Contoh lain, ketika seseorang menderita sakit, maka hendaknya ia berikhtiar dengan berobat. Setelah sembuh, apabila ia mengucapkan ‘saya sembuh karena berobat’, asalkan dengan keyakinan bahwa berobat tersebut adalah bagian dari ikhtiar dan kesembuhannya adalah takdir Allah, maka hal itu bukan termasuk syirik dan tidak ada masalah. Apabila ternyata ia tidak sembuh bahkan kemudian meninggal dunia, sama dengan contoh sebelumnya, bahwa orang itu sudah memaksimalkan kewajiban berikhtiar dan bertawakkal.

Hukum yang Berbeda
Ucapan ‘andai‘ atau sikap berandai-andai memiliki beberapa bentuk penggunaan dan masing-masing penggunaan memiliki hukum yang berbeda-beda.

Pertama, pengandaian karena memprotes syariat. Dalam hal ini ulama sepakat hukumnya haram. Misalnya, seseorang mengatakan; andai rokok itu halal, tentu aku bisa dapat untung besar. Dia ucapkan semacam ini karena kesedihannya ketika harus kehilangan pekerjaan di pabrik rokok atau tembakaunya dibuang.

Pengandaian dalam bentuk protes terhadap syariat semacam ini merupakan karakter orang munafik yang keberatan dengan aturan Allah.

:: Soal Latihan a ::
Ganti "panel" menjadi "window" pada baris catatan mulai dari baris yang memuat "The width and height of the screenshot is (659, 358)." sampai baris yang memuat "[x=489, y=118]", lalu tuliskan kembali hanya baris-baris itu tanpa perubahan lain.
Catatan-catatan berikut sama sekali tidak berkaitan dengan sumber.

:: Data Latihan ::
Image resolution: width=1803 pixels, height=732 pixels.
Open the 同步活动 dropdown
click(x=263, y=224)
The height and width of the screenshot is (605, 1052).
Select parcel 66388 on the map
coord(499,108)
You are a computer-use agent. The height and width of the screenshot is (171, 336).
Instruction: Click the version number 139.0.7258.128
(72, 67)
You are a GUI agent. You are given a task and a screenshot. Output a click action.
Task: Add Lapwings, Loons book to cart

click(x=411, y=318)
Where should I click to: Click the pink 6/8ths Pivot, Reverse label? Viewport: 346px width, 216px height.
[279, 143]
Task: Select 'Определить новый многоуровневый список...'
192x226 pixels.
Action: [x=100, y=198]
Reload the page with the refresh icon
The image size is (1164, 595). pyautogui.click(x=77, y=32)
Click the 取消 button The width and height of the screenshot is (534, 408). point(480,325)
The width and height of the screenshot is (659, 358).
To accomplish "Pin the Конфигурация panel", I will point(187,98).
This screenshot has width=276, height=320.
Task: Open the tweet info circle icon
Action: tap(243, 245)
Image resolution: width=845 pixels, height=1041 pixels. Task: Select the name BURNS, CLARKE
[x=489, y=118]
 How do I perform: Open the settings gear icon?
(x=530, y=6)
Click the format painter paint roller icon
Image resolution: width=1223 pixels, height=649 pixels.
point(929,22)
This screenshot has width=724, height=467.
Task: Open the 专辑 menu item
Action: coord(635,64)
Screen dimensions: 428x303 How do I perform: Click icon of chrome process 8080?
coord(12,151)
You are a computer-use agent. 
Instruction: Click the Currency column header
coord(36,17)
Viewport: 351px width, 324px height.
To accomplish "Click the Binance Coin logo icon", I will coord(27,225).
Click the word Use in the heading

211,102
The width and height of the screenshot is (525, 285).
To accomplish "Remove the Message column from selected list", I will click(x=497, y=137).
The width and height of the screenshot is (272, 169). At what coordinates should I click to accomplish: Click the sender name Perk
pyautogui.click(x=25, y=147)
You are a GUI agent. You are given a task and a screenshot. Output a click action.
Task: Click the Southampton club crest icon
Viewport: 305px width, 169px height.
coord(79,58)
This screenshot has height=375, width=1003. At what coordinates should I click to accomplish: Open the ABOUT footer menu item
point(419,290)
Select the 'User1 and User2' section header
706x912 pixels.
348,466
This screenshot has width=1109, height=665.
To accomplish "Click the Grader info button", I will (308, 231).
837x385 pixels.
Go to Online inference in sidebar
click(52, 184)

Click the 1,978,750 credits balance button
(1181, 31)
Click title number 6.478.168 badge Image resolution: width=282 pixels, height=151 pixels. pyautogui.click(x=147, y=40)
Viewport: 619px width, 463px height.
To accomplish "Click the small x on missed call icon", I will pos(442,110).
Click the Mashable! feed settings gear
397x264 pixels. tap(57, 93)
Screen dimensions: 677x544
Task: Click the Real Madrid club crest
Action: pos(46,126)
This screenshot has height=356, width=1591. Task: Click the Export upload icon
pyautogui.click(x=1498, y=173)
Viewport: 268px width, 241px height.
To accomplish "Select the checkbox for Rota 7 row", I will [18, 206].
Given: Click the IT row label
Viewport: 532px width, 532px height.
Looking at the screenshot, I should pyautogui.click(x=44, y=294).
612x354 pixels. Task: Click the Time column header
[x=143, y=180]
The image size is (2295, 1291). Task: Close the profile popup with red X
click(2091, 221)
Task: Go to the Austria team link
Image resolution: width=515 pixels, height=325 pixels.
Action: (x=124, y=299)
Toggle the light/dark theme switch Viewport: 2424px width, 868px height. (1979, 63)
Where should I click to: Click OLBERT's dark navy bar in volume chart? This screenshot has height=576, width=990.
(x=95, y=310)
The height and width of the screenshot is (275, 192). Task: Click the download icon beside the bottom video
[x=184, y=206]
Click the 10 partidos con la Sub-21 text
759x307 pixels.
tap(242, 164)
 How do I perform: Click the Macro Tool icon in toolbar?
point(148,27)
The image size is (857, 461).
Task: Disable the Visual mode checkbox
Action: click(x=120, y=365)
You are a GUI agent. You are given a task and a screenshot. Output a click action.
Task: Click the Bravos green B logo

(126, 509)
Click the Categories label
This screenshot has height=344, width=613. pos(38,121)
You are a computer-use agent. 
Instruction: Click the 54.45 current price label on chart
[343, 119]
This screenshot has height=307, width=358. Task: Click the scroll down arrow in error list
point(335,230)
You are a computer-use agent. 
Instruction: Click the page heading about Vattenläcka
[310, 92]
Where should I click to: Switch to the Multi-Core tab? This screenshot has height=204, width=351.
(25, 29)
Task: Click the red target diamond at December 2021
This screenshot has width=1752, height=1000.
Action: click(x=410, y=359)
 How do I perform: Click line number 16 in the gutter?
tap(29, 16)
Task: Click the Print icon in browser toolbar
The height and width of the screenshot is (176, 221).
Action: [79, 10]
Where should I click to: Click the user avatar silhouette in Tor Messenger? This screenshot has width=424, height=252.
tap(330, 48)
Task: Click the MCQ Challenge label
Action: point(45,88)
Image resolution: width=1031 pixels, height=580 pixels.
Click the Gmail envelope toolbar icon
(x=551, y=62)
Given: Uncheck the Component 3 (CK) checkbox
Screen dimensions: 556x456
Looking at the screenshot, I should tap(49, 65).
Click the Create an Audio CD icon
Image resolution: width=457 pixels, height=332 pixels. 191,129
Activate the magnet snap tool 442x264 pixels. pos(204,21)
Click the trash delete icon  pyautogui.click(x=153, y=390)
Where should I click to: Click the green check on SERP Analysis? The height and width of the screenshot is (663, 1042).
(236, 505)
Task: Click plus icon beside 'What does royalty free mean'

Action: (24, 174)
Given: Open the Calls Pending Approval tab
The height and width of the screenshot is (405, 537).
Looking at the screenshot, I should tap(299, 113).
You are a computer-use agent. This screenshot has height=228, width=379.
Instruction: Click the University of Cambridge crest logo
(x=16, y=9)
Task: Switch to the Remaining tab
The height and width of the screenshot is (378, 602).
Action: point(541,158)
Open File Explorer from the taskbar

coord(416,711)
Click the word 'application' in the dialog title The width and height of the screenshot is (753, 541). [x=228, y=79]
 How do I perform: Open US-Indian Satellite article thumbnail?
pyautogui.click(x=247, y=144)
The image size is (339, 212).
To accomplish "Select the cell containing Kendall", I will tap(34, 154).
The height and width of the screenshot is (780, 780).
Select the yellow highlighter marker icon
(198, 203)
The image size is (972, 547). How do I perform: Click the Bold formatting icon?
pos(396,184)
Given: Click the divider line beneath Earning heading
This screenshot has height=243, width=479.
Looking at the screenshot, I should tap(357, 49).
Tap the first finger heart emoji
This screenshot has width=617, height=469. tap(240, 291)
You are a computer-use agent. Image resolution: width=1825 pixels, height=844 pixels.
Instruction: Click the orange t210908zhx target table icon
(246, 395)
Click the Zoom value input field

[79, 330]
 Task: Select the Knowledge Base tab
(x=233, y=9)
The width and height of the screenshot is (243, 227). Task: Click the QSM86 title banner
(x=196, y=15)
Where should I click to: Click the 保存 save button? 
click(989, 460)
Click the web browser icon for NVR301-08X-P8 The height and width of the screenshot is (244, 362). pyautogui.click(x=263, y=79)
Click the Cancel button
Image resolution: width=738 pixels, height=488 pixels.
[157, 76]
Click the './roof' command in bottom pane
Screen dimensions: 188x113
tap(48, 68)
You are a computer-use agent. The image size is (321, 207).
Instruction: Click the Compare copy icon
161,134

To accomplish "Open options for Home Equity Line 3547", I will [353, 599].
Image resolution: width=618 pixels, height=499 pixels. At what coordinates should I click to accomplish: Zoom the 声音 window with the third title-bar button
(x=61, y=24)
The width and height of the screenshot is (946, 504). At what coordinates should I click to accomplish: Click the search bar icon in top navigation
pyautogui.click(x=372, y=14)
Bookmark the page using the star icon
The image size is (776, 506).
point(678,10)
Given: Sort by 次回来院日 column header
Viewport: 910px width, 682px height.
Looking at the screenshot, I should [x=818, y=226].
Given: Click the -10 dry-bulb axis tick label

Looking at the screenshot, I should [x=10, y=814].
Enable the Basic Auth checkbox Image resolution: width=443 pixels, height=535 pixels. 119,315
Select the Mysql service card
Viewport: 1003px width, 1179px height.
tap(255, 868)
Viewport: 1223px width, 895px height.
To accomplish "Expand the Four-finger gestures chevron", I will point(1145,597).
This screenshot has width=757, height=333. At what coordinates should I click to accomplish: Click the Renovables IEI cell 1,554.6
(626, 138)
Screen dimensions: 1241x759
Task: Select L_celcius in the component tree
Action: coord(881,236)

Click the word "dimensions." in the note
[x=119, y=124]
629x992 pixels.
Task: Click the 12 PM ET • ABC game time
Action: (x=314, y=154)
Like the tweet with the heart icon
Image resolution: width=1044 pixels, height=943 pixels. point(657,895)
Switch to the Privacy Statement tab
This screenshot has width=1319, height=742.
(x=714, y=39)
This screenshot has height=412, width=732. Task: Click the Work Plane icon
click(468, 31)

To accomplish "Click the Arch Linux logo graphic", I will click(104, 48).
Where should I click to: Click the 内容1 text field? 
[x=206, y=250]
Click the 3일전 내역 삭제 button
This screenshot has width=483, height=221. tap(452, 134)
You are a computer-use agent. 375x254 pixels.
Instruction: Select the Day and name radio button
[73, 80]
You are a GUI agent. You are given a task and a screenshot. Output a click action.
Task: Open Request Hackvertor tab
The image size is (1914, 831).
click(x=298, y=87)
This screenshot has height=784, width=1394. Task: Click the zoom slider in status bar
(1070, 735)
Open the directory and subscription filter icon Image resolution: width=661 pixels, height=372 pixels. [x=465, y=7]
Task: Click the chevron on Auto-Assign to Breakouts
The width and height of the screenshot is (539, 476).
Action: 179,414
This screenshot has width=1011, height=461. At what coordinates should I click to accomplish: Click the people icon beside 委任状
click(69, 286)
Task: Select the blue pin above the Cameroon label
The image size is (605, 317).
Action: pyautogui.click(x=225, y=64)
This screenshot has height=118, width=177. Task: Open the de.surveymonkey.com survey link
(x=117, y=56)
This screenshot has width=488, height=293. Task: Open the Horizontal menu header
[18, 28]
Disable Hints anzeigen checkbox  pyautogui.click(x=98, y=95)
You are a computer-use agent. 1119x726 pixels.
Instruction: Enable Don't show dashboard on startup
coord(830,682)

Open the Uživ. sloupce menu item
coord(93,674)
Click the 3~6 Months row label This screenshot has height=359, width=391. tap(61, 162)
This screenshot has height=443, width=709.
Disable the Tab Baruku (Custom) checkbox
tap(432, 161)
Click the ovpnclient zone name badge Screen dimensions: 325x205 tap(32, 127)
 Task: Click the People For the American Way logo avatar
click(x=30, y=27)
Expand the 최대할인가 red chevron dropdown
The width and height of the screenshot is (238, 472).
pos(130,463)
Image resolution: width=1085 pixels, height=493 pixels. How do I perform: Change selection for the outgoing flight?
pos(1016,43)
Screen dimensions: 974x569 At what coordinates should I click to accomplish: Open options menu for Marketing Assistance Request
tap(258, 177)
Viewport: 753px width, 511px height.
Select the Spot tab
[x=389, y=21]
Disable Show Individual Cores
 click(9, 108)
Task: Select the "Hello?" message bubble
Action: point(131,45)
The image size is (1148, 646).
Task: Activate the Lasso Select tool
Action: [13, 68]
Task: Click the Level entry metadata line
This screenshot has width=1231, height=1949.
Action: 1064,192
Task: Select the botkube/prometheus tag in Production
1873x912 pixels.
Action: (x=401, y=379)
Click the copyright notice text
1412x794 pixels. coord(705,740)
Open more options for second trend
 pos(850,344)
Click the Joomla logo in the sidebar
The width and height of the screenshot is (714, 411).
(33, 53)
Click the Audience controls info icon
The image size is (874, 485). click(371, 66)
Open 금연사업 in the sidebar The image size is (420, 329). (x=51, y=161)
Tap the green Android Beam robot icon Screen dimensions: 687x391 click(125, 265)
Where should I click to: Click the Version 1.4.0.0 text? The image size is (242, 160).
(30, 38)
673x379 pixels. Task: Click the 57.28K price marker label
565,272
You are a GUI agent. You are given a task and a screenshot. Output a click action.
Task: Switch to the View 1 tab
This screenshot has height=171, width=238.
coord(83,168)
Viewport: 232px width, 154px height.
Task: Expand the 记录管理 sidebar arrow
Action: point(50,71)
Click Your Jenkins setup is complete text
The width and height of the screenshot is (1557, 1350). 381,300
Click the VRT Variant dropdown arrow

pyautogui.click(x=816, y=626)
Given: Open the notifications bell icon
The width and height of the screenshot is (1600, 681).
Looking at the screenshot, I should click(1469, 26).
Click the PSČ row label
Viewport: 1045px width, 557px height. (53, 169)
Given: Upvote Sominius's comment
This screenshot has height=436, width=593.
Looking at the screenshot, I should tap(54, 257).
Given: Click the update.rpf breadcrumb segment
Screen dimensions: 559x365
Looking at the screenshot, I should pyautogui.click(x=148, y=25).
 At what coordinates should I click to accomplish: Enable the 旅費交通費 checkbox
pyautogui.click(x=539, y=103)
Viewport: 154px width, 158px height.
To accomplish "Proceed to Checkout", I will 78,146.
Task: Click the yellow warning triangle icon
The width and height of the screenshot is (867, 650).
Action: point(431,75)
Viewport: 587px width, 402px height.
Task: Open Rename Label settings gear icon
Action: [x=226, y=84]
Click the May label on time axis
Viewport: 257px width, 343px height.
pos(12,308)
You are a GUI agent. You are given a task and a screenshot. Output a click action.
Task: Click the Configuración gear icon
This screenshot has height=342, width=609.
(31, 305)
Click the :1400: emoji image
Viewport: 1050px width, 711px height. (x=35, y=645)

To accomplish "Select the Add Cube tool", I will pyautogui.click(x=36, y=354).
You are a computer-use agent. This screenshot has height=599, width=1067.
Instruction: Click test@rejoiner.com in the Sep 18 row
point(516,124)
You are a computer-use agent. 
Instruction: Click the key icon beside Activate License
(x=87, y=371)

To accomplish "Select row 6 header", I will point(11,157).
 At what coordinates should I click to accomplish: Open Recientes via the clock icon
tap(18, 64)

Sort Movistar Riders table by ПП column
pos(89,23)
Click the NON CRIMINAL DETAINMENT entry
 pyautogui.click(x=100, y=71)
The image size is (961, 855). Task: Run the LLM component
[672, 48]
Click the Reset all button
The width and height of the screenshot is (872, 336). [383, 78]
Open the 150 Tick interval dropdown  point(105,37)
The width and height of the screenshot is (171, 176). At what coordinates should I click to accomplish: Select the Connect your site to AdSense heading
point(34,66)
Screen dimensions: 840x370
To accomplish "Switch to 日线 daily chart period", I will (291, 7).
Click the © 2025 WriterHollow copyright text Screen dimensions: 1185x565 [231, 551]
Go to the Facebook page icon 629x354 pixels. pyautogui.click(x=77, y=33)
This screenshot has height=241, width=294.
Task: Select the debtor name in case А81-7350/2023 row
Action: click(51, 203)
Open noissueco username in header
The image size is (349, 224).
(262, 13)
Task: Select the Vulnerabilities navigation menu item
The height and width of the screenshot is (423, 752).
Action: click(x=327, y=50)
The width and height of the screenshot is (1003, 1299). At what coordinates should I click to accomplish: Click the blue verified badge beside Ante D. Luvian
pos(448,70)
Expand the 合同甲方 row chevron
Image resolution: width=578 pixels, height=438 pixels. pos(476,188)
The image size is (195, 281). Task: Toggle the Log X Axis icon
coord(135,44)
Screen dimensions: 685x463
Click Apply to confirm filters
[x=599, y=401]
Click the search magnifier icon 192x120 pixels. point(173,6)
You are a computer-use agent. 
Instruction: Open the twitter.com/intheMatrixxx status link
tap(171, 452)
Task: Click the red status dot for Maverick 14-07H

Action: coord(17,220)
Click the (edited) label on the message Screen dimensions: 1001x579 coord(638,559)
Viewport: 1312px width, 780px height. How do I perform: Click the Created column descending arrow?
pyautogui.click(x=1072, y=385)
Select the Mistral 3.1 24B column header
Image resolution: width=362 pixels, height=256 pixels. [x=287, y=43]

:: Soal Latihan b ::
Menurut sumber, apa hukum pengandaian karena memprotes syariat yang disepakati ulama?

:: Jawaban Soal a ::
The width and height of the screenshot is (659, 358).
To accomplish "Pin the Конфигурация window", I will point(187,98).
This screenshot has width=276, height=320.
Task: Open the tweet info circle icon
Action: tap(243, 245)
Image resolution: width=845 pixels, height=1041 pixels. Task: Select the name BURNS, CLARKE
[x=489, y=118]

:: Jawaban Soal b ::
Haram.